🤖 AI Summary
To address the dual challenges of high encryption overhead and weak resilience against adaptive model poisoning attacks in privacy-preserving federated learning (PPFL) for industrial IoT, this paper proposes a lightweight and robust collaborative defense framework. Methodologically, it replaces conventional encryption with lightweight gradient masking; integrates singular value decomposition and cosine similarity for feature-aware anomaly detection; designs a dynamic trust-score-based adaptive aggregation mechanism; and leverages blockchain for immutable aggregation result recording and auditable traceability. The key contribution lies in the first holistic integration of gradient masking, trustworthy aggregation, and on-chain auditing—ensuring data privacy while significantly enhancing robustness against four advanced poisoning attack types. Experiments on two public datasets demonstrate over 30% reduction in communication and computational overhead, alongside superior training efficiency compared to state-of-the-art PPFL approaches.
📝 Abstract
Privacy-Preserving Federated Learning (PPFL) has emerged as a secure distributed Machine Learning (ML) paradigm that aggregates locally trained gradients without exposing raw data. To defend against model poisoning threats, several robustness-enhanced PPFL schemes have been proposed by integrating anomaly detection. Nevertheless, they still face two major challenges: (1) the reliance on heavyweight encryption techniques results in substantial communication and computation overhead; and (2) single-strategy defense mechanisms often fail to provide sufficient robustness against adaptive adversaries.

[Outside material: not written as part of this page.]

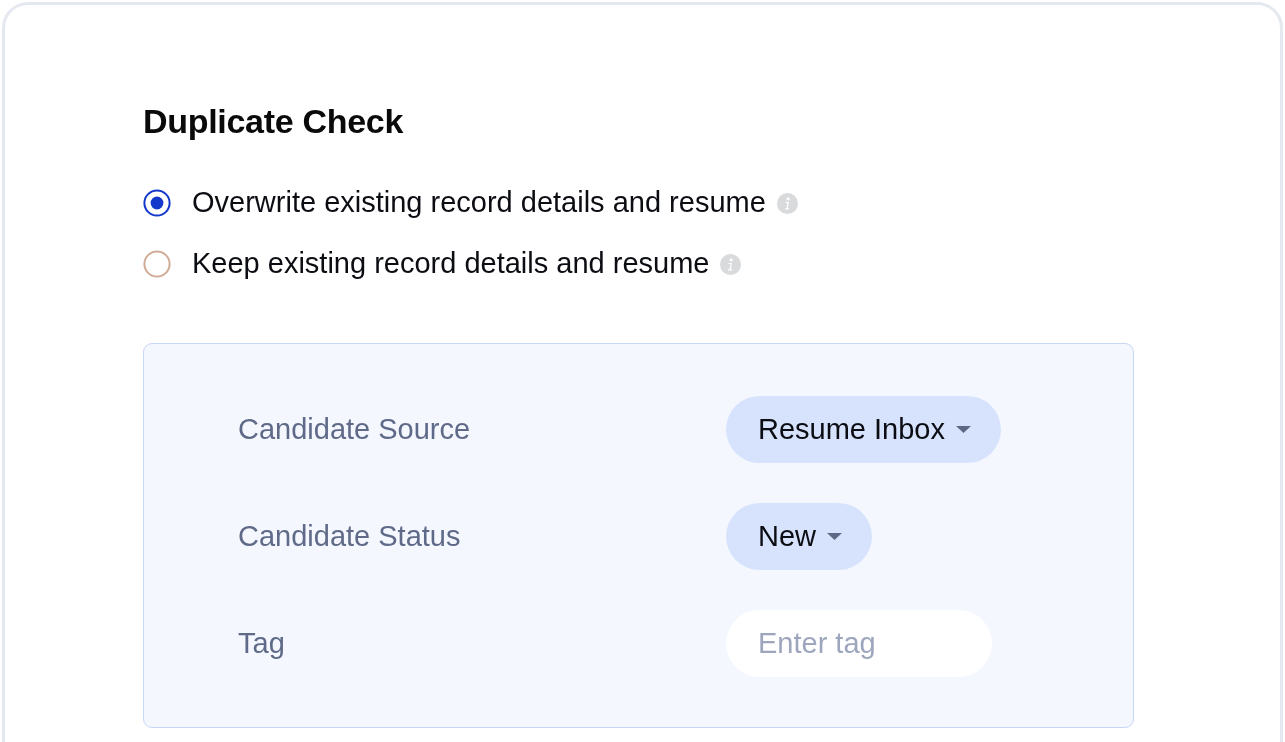 The height and width of the screenshot is (742, 1285). I want to click on option-label: Overwrite existing record details and resume, so click(479, 203).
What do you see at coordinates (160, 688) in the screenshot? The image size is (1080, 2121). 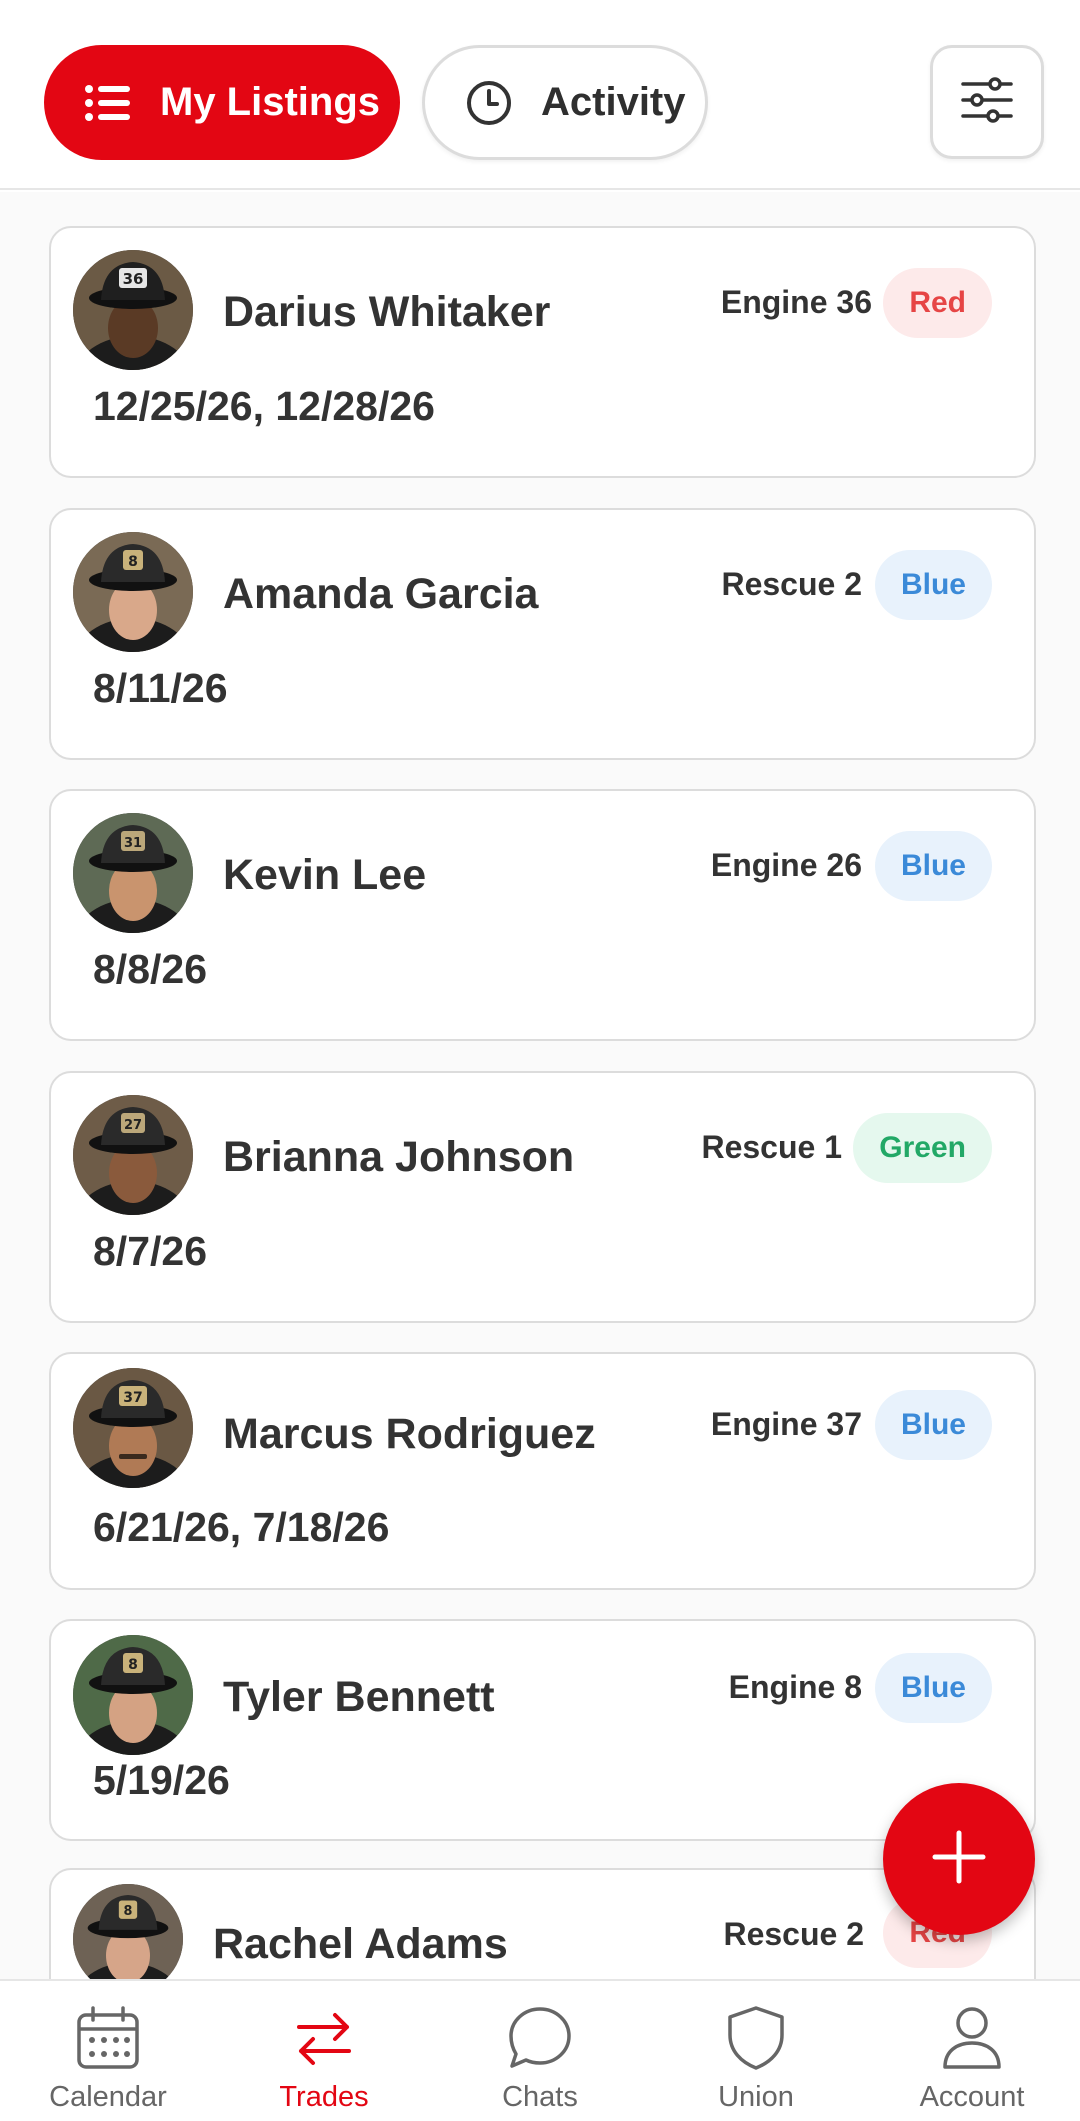 I see `listing-dates: 8/11/26` at bounding box center [160, 688].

To overcome these challenges, we propose DP2Guard, a lightweight PPFL framework that enhances both privacy and robustness. DP2Guard leverages a lightweight gradient masking mechanism to replace costly cryptographic operations while ensuring the privacy of local gradients. A hybrid defense strategy is proposed, which extracts gradient features using singular value decomposition and cosine similarity, and applies a clustering algorithm to effectively identify malicious gradients. Additionally, DP2Guard adopts a trust score-based adaptive aggregation scheme that adjusts client weights according to historical behavior, while blockchain records aggregated results and trust scores to ensure tamper-proof and auditable training. Extensive experiments conducted on two public datasets demonstrate that DP2Guard effectively defends against four advanced poisoning attacks while ensuring privacy with reduced communication and computation costs.